- [Page]

________________________

# How to tell if a dog is being abused?



## .mg (Nov 7, 2009)

My younger sister recently got a dog (thought to be a lab/boxer/pit cross). I've not met the dog yet, but am concerned about it because I know my sister and the living situation. My sister is very irresponsible and has been known to have a violent temper. Her boyfriend who she lives with is also abusive and has criminal record which includes physical assault. I know I shouldn't automatically assume the dog is being beat on, but usually people who have tempers and are physically abusive to other people aren't the kindest with animals.

I plan to meet the dog and I'm wondering if there are some things I can do that might indicate whether or not the dog is getting hit. I've heard of things like lifting your hand up and seeing the dog's reaction (I've read that dogs who are hit will often close their eyes and shrink away from your hand). 

I'd like to know this so I can hopefully put my mind at ease, not to have reason to incriminate my sister. She has absolutely no experience with animals or training, so I'm going to offer to help her with basic obedience. 

TIA!


----------



## Annamarie (Oct 14, 2007)

There's really no way to tell unless there are obvious marks on the dog (welts etc). It really depends on the dog's temperment. No one has ever laid a hand on my min pin but he's terrified of everyone, and if you raised your hand to him he'd flip out barking and running around terrified. I've seen dogs who have come from abusive homes who would still greet their abuser with a wagging tail.

________________________

- [Data excerpt]
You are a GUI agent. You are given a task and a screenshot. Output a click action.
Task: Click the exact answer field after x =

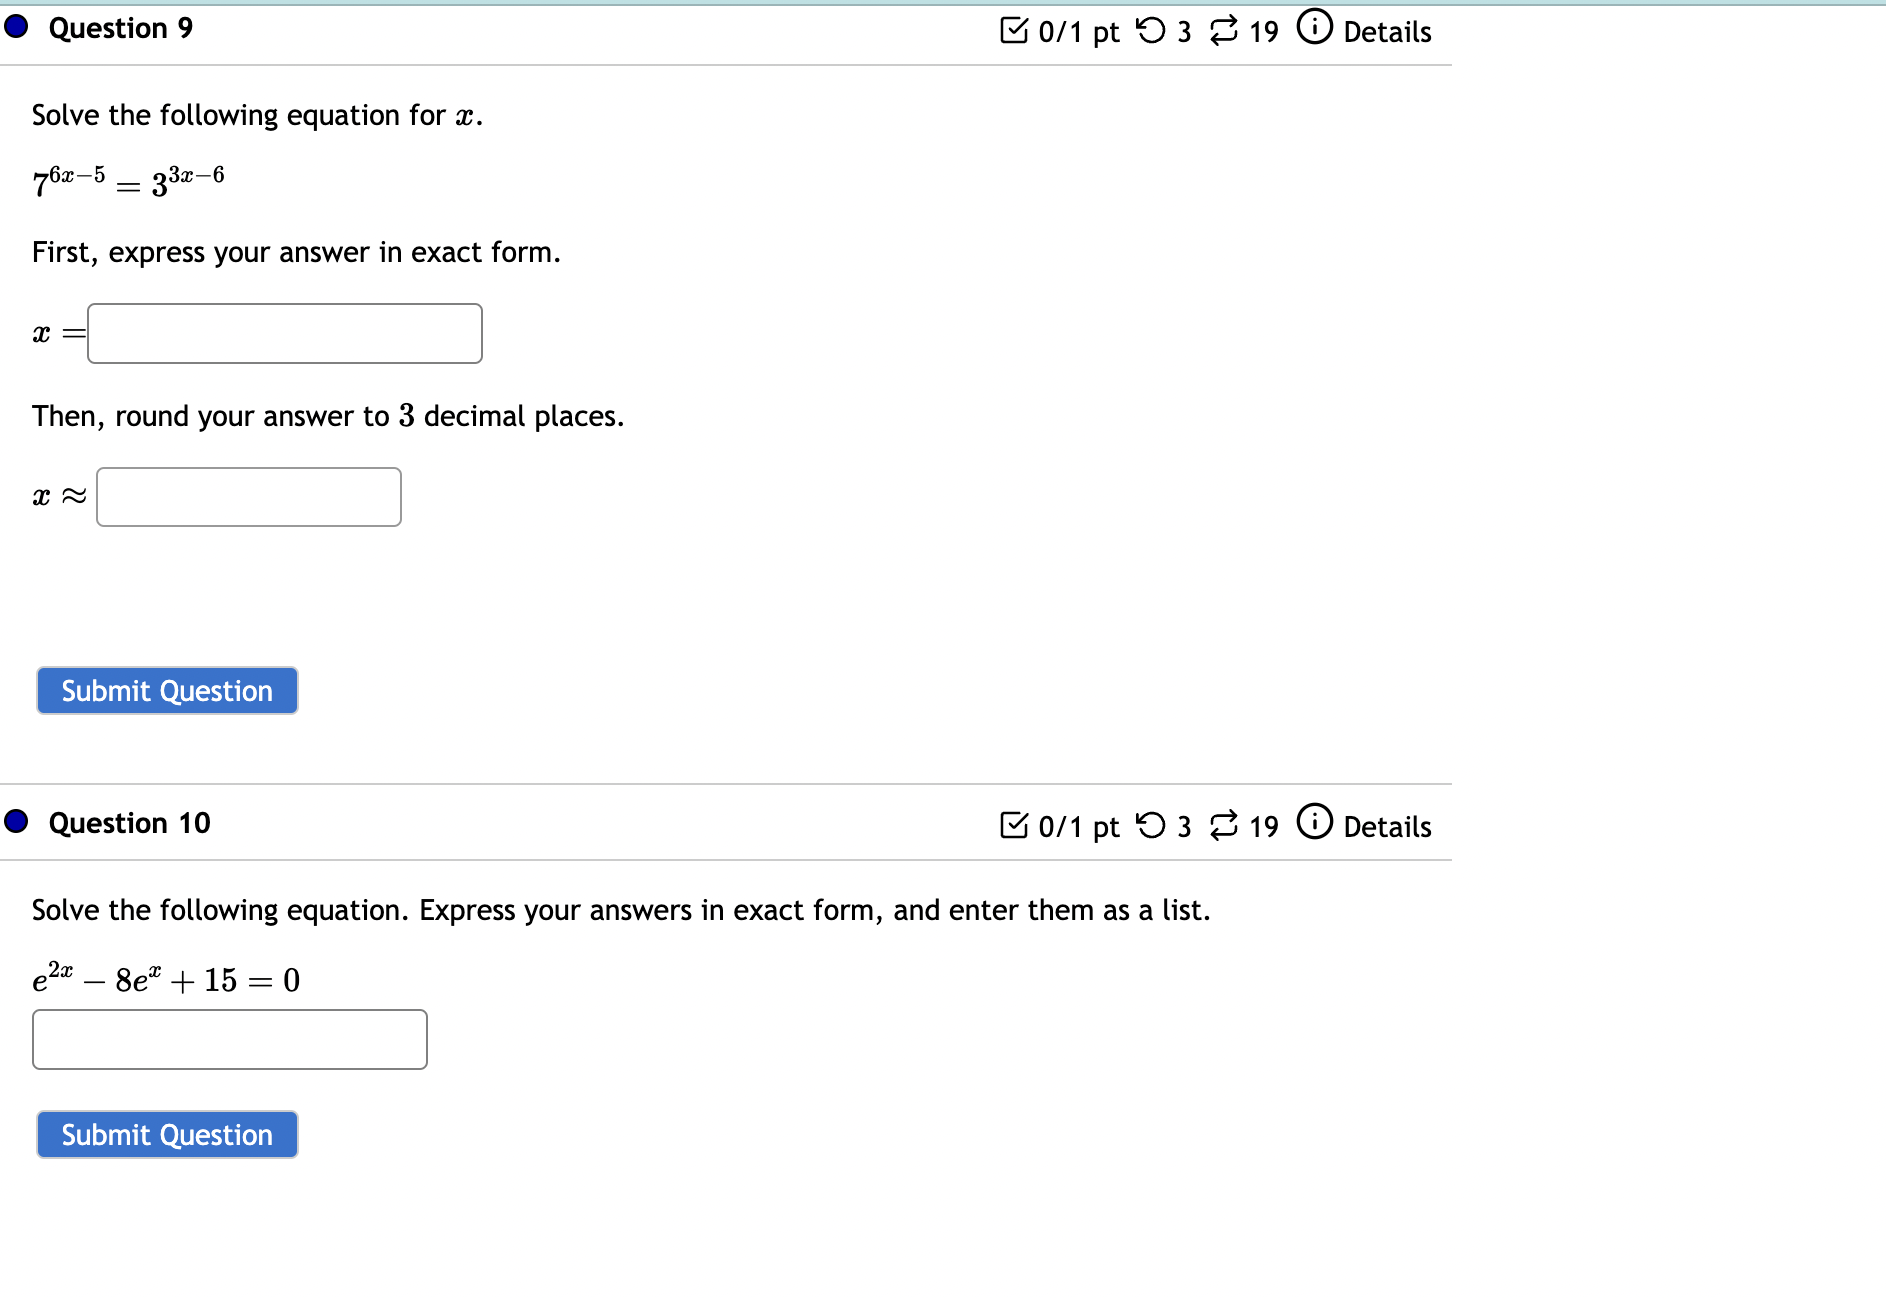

________________________

- [Exercise instructions] In the dog-abuse thread, what breed mix is the younger sister's new dog thought to be?

- [Final result] A lab/boxer/pit cross.